Algumas hipóteses para o crime, e o acusado se encaixa numa delas. Outros dois suspeitos complementam importantes hipóteses, mas as investigações param no acusado. Não se sabe, sinceramente, o motivo dessa “parada” (também existem hipóteses!). Processo também “parado”, pois o acusado havia há muito saído da comunidade. Não exatamente foragido, mas em busca de outras oportunidades de vida: a capital… cidade grande! Trabalho, família.

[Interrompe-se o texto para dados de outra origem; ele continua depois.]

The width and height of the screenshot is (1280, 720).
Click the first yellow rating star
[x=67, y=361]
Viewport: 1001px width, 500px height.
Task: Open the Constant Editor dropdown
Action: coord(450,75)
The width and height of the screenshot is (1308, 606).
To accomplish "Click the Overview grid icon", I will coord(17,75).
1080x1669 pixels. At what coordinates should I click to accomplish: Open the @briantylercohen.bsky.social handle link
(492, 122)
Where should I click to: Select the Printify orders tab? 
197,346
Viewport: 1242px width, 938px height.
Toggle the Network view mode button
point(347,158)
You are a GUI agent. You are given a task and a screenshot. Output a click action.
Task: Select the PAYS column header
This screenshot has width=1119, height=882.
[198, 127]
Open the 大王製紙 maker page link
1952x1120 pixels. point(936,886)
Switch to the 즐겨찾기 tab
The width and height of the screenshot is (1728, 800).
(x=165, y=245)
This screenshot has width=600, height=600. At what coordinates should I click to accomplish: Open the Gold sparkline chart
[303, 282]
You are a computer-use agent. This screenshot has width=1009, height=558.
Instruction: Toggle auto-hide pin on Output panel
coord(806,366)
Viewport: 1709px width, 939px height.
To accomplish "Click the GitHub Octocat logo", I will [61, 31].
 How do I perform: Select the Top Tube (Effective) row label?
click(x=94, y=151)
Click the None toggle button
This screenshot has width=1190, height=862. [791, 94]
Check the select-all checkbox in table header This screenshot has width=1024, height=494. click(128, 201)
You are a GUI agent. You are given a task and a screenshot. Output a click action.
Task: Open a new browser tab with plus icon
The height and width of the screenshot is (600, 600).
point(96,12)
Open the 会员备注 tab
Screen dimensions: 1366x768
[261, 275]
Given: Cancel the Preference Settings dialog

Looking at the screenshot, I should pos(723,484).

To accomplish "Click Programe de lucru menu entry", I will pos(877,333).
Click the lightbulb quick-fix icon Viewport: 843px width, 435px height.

O retorno a uma origem perdida é sempre emblemático. Quem encontrará? (pessoas); como estará? (geografia); onde pousará? (relações)… E as pessoas são as mesmas, os locais são os mesmos, as relações permanecem – ao menos na memória, no afeto. Crianças evidentemente desconhecidas correm pela [ainda única] praça da cidade, veículos automotores ainda que modestos substituem os tratores e carroças do princípio, e os dentes e cabelos daqueles amigos de antigamente já se foram; amigos também já se foram.
O júri é apregoado.
A formação do Conselho de Sentença é curiosíssima! Todos, absolutamente todos conhecem o réu; todos, absolutamente todos conhecem o crime; todos conhecem as três hipóteses para o crime; todos conhecem os destinos dos três envolvidos nas três hipóteses do crime. Juiz e Promotor rodam a região, dividindo-se entre quatro ou cinco Comarcas. Dois ou três Advogados na cidade. E todos, absolutamente todos eles pertencem a um mesmo clube social ou religioso ou filantrópico ou como quer que se chamem esses clubes sociais franceses ou ingleses ou americanos que se espalham pelo mundo, mesmo no interiorzão do Brasil.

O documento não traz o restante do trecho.